Alan Ayckbourn, commediografo inglese, comincia giovanissimo a praticare “l’arte della commedia” e negli anni ‘60/’70 raggiunge il successo, prima in patria e poi, tradotto in numerose lingue, viene rappresentato sui palcoscenici di tutto il mondo. La sua scrittura raffinata e lieve, sotto la maschera della “sofisticatezza” nasconde vizi e miserie del genere umano, ma con consumata sapienza, l’autore consegna al pubblico la lente di ingrandimento che gli permette di osservare con distacco le piccolezze umane e riderne.

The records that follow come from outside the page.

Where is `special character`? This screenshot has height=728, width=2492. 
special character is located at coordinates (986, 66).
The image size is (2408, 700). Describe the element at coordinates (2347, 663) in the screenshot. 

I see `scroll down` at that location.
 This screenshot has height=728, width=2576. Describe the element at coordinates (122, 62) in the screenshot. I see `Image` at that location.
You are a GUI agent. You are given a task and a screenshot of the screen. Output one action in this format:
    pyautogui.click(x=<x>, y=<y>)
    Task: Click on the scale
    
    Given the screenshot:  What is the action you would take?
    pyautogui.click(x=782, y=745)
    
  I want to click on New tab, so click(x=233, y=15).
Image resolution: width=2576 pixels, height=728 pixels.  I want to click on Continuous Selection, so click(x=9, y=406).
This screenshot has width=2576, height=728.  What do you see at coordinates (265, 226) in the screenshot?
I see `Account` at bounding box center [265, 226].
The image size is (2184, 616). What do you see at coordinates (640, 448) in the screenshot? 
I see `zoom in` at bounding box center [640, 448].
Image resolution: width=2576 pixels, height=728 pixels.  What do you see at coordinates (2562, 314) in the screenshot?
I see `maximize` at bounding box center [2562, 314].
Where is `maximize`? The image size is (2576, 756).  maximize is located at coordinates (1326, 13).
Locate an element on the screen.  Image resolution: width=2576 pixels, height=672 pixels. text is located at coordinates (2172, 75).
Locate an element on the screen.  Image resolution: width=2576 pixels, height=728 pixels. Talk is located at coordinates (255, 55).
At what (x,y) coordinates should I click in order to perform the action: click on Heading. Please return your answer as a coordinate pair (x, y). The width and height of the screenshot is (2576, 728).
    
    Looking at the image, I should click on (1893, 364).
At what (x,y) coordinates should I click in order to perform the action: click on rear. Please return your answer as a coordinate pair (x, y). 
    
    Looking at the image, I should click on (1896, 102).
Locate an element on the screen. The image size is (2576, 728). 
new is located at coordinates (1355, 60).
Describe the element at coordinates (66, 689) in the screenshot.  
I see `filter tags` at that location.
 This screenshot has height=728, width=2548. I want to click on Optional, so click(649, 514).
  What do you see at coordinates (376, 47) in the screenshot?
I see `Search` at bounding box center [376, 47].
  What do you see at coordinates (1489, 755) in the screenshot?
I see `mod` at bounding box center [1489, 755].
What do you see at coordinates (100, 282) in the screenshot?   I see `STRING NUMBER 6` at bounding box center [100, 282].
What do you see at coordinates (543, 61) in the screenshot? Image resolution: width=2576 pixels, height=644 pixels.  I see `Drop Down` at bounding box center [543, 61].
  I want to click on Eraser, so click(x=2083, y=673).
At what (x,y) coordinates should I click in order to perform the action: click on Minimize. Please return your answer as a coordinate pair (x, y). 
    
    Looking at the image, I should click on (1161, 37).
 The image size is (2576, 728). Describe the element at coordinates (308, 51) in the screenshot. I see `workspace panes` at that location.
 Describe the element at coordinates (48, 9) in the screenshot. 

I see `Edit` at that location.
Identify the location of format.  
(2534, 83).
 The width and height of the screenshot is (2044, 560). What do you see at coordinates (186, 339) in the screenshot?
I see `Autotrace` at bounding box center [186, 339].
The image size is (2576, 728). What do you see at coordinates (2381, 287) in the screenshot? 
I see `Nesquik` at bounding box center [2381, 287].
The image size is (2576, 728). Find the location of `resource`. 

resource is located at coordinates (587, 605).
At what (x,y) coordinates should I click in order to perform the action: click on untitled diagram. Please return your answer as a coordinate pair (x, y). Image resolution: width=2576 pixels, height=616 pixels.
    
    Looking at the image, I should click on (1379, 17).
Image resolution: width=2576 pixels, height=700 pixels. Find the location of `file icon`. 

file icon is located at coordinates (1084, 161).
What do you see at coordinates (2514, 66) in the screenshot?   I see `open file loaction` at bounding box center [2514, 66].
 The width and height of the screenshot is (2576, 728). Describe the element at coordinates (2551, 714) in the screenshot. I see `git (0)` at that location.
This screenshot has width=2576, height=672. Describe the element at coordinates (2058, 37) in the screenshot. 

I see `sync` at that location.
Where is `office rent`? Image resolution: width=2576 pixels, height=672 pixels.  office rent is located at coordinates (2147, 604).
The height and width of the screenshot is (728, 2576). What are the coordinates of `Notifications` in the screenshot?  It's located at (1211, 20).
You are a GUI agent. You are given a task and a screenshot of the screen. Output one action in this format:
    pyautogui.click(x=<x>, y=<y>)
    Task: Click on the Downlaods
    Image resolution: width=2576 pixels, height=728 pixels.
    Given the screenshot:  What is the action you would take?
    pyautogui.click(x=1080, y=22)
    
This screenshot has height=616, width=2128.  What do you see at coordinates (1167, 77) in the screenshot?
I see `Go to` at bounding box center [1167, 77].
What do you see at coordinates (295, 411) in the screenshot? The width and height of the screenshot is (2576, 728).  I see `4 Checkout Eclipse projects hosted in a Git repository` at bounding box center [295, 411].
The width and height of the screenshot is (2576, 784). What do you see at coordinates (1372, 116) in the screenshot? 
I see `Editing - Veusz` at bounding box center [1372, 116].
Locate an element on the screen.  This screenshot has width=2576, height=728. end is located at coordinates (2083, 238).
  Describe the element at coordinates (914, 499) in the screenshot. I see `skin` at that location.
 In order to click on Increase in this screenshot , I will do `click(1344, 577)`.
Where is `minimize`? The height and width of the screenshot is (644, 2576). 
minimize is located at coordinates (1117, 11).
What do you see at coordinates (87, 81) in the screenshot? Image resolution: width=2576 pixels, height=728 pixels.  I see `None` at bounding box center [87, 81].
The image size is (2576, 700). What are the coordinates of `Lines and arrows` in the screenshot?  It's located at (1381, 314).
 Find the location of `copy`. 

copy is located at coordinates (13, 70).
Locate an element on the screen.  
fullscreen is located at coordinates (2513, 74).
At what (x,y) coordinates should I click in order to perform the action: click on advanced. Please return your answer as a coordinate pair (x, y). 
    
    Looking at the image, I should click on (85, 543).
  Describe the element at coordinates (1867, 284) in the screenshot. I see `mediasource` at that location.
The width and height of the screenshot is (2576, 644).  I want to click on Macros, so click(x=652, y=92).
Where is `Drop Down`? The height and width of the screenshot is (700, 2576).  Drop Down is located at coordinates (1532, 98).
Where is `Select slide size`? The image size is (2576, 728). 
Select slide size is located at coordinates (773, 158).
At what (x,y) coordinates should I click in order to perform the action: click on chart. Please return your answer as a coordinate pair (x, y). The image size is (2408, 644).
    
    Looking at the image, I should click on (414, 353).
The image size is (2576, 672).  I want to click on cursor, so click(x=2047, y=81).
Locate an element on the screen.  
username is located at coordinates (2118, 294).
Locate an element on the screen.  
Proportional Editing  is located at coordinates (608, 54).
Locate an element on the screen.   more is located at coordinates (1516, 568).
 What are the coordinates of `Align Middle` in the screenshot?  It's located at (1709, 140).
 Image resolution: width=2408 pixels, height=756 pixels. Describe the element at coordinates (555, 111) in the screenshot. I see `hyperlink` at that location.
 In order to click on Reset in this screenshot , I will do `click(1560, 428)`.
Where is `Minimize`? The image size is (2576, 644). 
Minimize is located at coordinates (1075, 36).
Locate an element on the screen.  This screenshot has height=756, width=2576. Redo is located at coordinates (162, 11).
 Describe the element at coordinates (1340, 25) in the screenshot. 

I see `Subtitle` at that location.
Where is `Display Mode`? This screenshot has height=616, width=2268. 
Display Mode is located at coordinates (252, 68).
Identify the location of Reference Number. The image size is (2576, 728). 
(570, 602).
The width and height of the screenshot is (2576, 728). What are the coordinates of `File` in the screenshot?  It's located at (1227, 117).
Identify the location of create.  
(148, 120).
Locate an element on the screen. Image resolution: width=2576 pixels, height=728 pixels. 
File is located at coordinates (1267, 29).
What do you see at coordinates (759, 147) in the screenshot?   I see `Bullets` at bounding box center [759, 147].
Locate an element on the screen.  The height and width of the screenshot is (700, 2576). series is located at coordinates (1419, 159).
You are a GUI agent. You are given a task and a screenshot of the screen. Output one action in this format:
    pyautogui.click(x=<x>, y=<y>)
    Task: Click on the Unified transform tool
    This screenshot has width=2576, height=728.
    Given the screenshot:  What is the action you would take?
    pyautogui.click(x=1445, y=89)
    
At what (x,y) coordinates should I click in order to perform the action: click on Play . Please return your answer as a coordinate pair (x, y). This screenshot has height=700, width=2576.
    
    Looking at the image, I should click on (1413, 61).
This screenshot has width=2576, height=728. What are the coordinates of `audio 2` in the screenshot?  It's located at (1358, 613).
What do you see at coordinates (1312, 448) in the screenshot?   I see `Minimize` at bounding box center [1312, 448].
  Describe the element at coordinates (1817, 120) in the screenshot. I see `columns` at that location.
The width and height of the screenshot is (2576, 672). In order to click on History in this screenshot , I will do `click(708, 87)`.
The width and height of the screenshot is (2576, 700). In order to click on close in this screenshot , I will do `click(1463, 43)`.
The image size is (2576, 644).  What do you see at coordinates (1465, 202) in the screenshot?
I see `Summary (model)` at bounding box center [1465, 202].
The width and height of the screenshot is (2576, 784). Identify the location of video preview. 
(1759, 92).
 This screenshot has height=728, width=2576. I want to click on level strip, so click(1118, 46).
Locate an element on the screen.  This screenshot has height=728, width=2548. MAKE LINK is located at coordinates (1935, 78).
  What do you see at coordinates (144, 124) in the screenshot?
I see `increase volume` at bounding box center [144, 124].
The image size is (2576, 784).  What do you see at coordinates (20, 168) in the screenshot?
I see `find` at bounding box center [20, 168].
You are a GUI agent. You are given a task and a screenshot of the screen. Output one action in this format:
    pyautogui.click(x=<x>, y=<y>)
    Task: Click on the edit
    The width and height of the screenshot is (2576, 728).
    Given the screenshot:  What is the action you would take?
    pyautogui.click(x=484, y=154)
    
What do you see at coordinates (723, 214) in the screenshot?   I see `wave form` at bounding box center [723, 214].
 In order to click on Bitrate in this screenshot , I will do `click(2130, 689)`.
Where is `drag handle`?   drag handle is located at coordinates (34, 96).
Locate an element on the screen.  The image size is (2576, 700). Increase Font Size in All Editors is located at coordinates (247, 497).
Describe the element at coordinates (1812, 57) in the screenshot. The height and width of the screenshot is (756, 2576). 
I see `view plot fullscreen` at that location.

Naturalmente il dubbio rimane: ”Chissà, stiamo forse ridendo di noi?”.
La sfumata e lontana pace della campagna inglese, la frenetica Londra, le minigonne, i complessi rock e i figli dei fiori rappresentano il mondo e l’atmosfera, nei quali il racconto si svolge. Un mondo lontano, ma così impresso nella nostra memoria da farci sentire che, forse, ieri o l’altro ieri, c’eravamo anche noi o, sennò, ne abbiamo, almeno, sentito parlare.
“Sinceramente bugiardi” è fra le più riuscite commedie di Ayckbourn, nella quale l’autore riproduce i meccanismi della comicità, che si ripetono, mai invecchiati, fin dai tempi di Plauto. Intrigo e gelosia…Il telefono squilla e forse non c’è risposta. Si perdono treni, si arriva inattesi, c’è chi zappa nell’orto e chi prepara pranzi. Un paio di pantofole, ecco chi è il protagonista del racconto e gli equivoci e i colpi di scena che si susseguono, non stupiranno lo spettatore, perché ne sarà divertito complice, di volta in volta, a spese di questo o di quel personaggio.